Het luminisme legt, door een optische mengeling van kleuren, de nadruk op sterke lichteffecten en heeft veel overeenkomsten met het pointillisme. De werken vertoonden door hun nauwkeurige tekeningen en de opbouw van de composities de academische vorming van de kunstenaars. De kunst benadert hier de wetenschap door de bijna mathematische benadering van de picturale techniek.
Er was een voorkeur voor Vlaamse landschappen (met of zonder figuren), in het bijzonder de Leiestreek (tussen Deinze en Gent), waar Emile Claus woonde. Zijn villa "Zonneschijn" werd een aantrekkingspunt voor andere schilders, ook uit Frankrijk, de Verenigde Staten en zelfs Japan. Toen hun werken in latere jaren bestempeld werden als "academisch impressionisme", begon een aantal onder deze kunstenaars een nieuwe richting te beoefenen die zou bekend worden als het Vlaamse expressionisme.

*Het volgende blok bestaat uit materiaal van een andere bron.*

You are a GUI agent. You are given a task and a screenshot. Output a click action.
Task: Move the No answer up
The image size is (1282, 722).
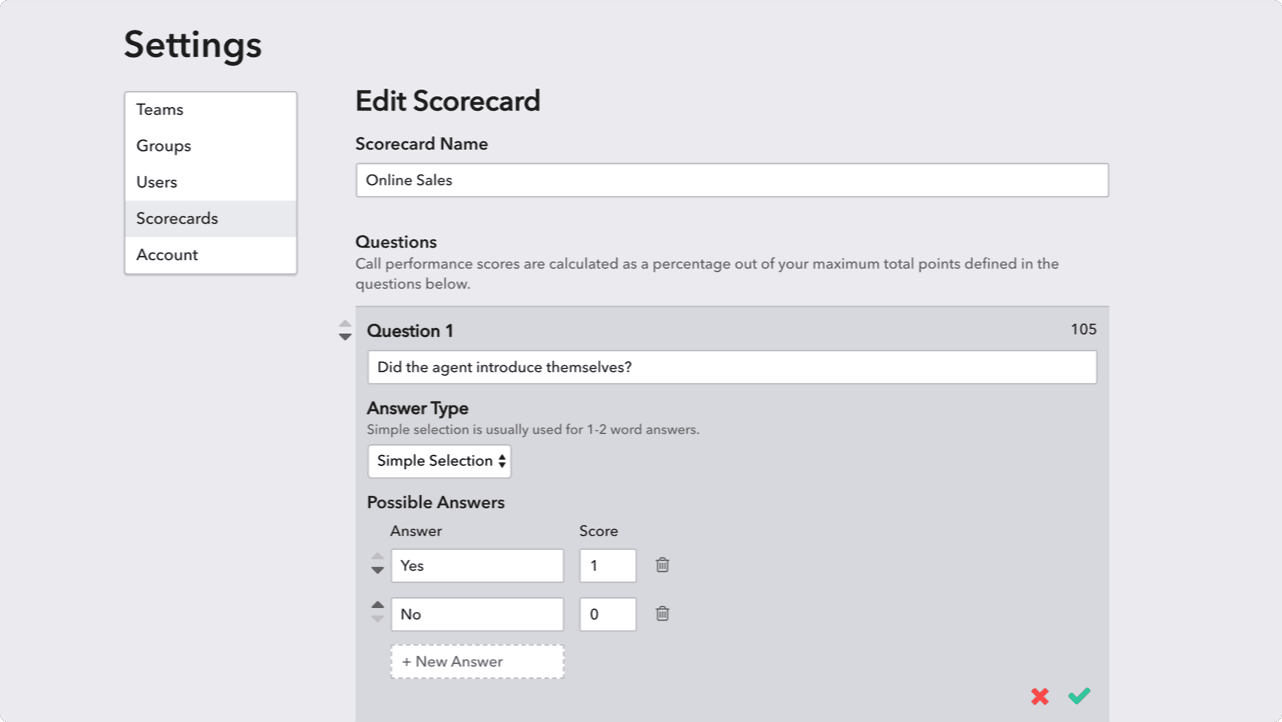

De uitdrukking "luminisme" werd vanaf 1910 ook toegepast in Nederland op de latere fase van het Nederlands impressionisme, dat in feite stilistisch verwant is met het Franse fauvisme en het Duitse expressionisme. Het werd beoefend door onder anderen Jan Sluijters, Leo Gestel, Piet Mondriaan en Jan Toorop.
Ander gebruik van de term
De term "luminisme" beschrijft ook het schilderen van landschappen in het midden van de 19de eeuw in de Verenigde Staten. Hierbij werd er geëxperimenteerd met effecten van licht en lucht.
Luminisme is eveneens een alternatieve uitdrukking voor lichtkunst, een kunstvorm vanaf de jaren 1960 waarbij er kunstlicht werd gebruikt, in het bijzonder fluorescerend licht, neonlicht, lasers en holografie.